Michigan Senate Adopts Reforms to Foreclosures Michigan Property Taxes

(The Center Square) – On Thursday, the Michigan Senate passed laws to prevent local governments from benefiting from foreclosures on home taxation.

In 2014, Oakland County seized the home of retiree Uri Rafaeli in 2014 $ 8.41 of initial overdue property taxes and sold the property for $ 24,500 – more than $ 35,000 less than Rafaeli paid for it – and then pocketed $ 24,214.

Rafaeli went away empty-handed.

If required by law, Senate Act 676 and Senate Act 1137 will bring Michigan tax law into line with the Michigan Supreme Court ruling that has been ruled unconstitutional in what critics call “home theft.”

Michigan Supreme Court in July ruled Local governments’ withholding excess tax foreclosure sales in excess of the amount owed constituted “unconstitutional income without fair compensation.”

The first bill, sponsored by Senator Peter J. Lucido, R-Shelby Twp, aims to allow people to claim the remaining proceeds from the sale of foreclosed property through the judge who ordered foreclosure.

According to current tax law, excess funds from property sales must be deposited with the district treasurer.

Once a judge determines the amount owed an applicant, the district treasurer would pay the funds within 21 days. Anyone with an interest in the property can make a claim on the remaining sales proceeds after the required taxes, interest, penalties and other costs have been met.

Lucido previously told The Center Square that the law he is about to pass brings justice to foreclosure – “What does the law need to be to protect the individual and his economic reality?”

“It literally adds the level of protection that the Supreme Court has found necessary.

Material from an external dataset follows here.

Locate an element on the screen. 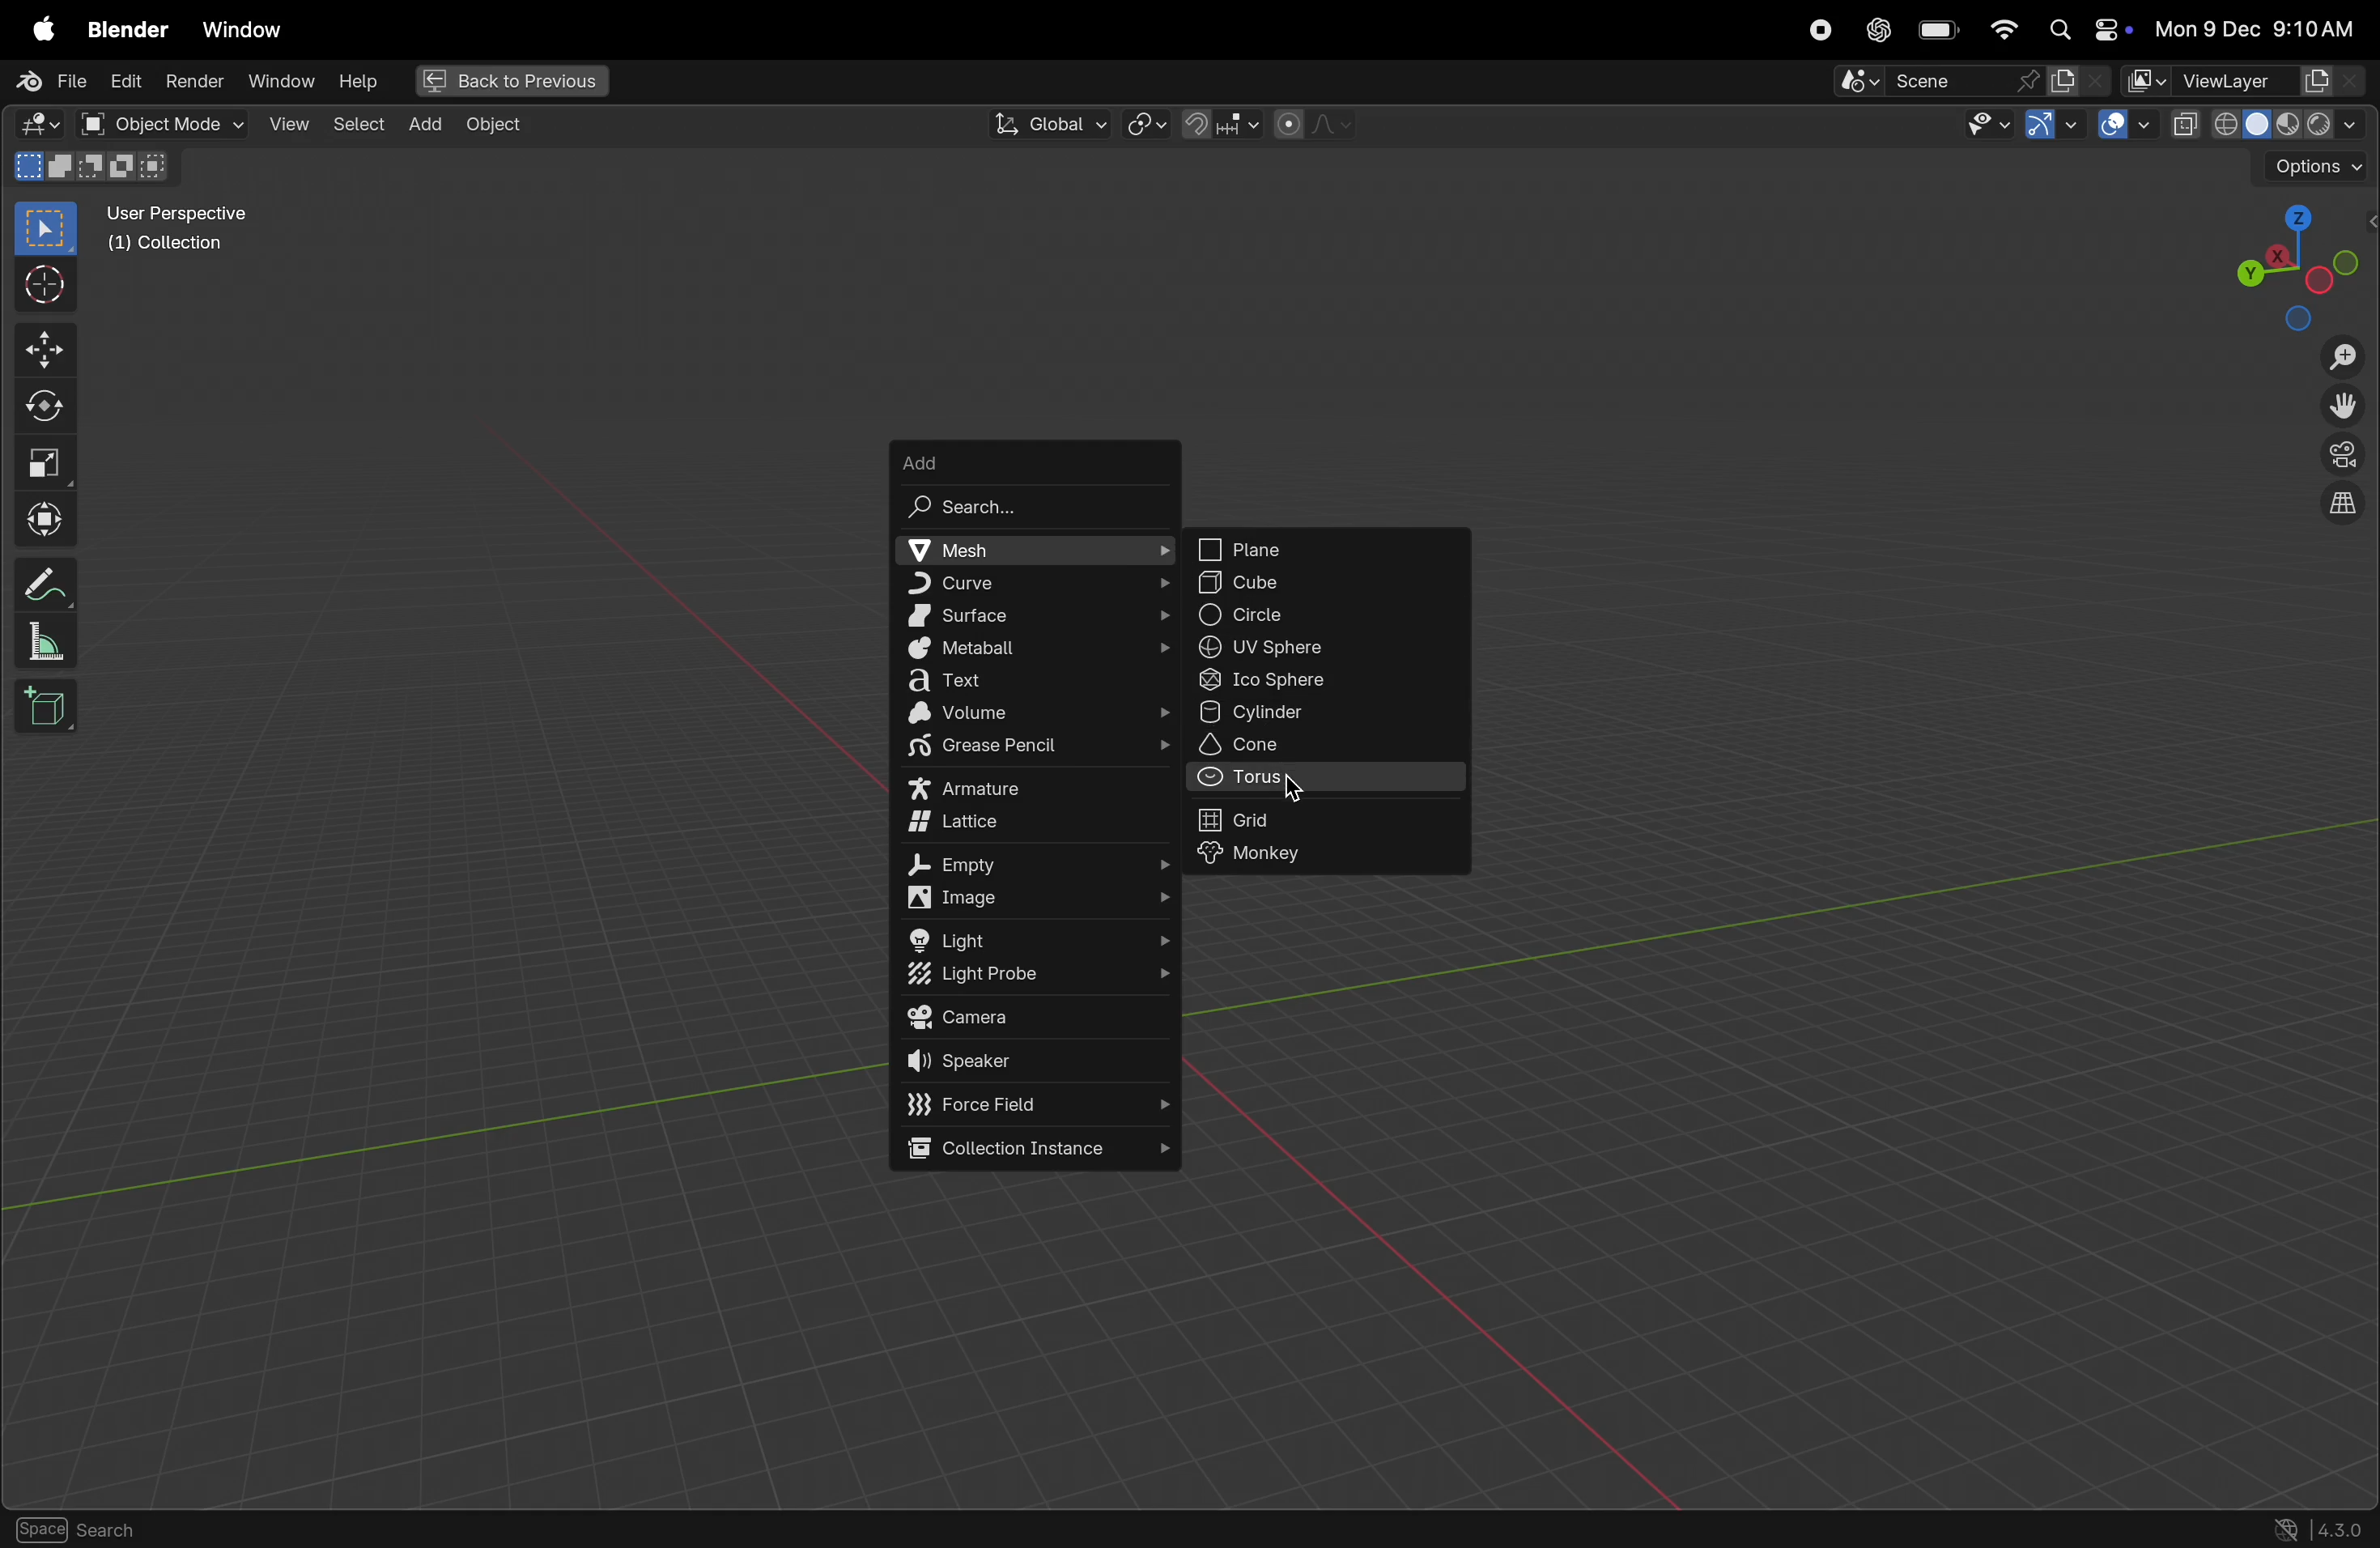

If I own property and for some reason I have a mortgage foreclosure or tax foreclosure, I should be entitled to the excess proceeds, not the county in which the foreclosure took place, ”Lucido said.

The second bill aims to improve the foreclosure notification system so that the owner is aware of the possible foreclosure, rather than notifying a renter in a rental property.

SB 1137 aims to obtain a foreclosure notice on the forfeited property, a notice of a reason for issuance and a foreclosure negotiation to explain the right of a person interested in the property to assert that person’s interest in any remaining proceeds after a foreclosure sale or transfer close .

Senator Jim Runestad, R-White Lake, sponsored the second bill.

Runestad previously told The Center Square that some homeowners were in a nursing home, were illiterate, or for some other reason fell back on their property taxes and lost their home.

“We’re trying in every way … to make it more user-friendly for those who are late with their property taxes,” said Runestad.